In Rostov Region, the entire top echelon of the courts has already been arrested, including Yelena Zolotareva, the chair of the Regional Court since 2015, her deputy Tatyana Yurova, the chair of the regional Council of Judges, and Andrei Roschevsky, the head of the Regional Department of Justice. Three dozen people who worked in the judicial system are under investigation, which is being handled by the head of the Main Investigation Department of the Investigative Committee Denis Kolesnikov. From the Ministry of Internal Affairs, the investigation is being carried out
by officials of the Main Department for Economic Security and Combating Corruption. From the FSB, it is Department M, which deals with corruption in law enforcement agencies.Stalinist-like rotation
The mechanism of horizontal rotation of federal officials around the regions – a page out of the Stalinist playbook – has been restored and reconfigured by Putin. Its essence is that “controllers” who look after a region from different federal agencies are regularly rotated so that they do not get too close with whom they are controlling. Since 2012, a law has been in force that the heads of territorial divisions of executive agencies, including the Ministry of Internal Affairs, the Prosecutor’s Office and many others that carry out control and supervisory functions, are subject to rotation every three to five years.

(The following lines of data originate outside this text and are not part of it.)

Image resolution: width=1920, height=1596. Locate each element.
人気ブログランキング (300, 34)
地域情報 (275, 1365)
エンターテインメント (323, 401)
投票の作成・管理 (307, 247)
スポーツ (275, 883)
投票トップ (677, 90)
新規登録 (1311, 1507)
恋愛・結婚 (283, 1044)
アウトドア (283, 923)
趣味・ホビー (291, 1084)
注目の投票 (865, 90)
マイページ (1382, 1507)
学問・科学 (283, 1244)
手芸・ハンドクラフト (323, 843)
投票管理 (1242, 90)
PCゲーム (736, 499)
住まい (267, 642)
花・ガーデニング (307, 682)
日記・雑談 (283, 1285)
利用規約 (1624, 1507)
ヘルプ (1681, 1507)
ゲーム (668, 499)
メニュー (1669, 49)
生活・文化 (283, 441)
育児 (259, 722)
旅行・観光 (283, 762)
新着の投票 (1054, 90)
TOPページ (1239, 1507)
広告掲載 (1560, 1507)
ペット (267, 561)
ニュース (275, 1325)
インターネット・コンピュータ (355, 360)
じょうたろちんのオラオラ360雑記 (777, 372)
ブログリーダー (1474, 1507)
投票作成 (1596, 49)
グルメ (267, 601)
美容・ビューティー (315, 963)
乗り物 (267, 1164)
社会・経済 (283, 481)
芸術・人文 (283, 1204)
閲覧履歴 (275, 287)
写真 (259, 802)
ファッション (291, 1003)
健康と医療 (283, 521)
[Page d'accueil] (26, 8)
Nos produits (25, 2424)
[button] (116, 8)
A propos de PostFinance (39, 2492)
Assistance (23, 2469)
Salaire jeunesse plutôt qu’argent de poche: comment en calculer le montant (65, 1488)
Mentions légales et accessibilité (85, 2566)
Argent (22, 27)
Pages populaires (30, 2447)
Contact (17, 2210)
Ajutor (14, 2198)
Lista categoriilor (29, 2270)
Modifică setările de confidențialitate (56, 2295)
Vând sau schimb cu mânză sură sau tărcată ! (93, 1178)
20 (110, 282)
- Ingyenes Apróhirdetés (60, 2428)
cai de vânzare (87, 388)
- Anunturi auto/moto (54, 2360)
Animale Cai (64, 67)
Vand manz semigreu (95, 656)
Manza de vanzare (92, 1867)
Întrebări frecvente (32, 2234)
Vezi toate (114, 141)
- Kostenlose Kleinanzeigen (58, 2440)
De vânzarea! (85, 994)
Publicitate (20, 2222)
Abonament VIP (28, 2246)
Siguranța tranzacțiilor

Of all the “federal generals” in the regions, judges were the last to be rotated – after the Ministry of Internal Affairs, prosecutors and the Investigative Committee, which had been regularly reshuffled in all regions. Recall that at the federal level, the heads of both the Supreme Court and the Constitutional Court – Vyacheslav Lebedev and Valery Zorkin – are the most veteran heads of state institutions. The former took his post under Gorbachev in 1989 and the latter under Yeltsin in 1991.Court “purge” as evidence of shift to war footing
FSB operatives, along with officials from the central office of the Investigative Committee, have named 32 people suspected of corruption – the Rostov judicial system represents, judging by the scale of the investigation and in the investigators’ own words, an organized criminal group.
Besides the detained Zolotareva and Yurova, seven more judges are in Moscow as part of the investigation. A dozen criminal cases
have already been launched under Criminal Code articles on fraud, bribery and abuse of power.
At this point, there is little concrete information on these cases, though it seems it is the corruption that is typical in and widespread across the courts. That said, there is little doubt that the judges did corrupt things. The Kremlin has corrupted the entire judiciary, and it would be strange to expect that judges, who are constantly following the political wishes of the Kremlin, as well as those of the FSB and various bosses, would not look out for themselves as well.
It is very possible that the corruption in Rostov Region did not go beyond the norm for this institution.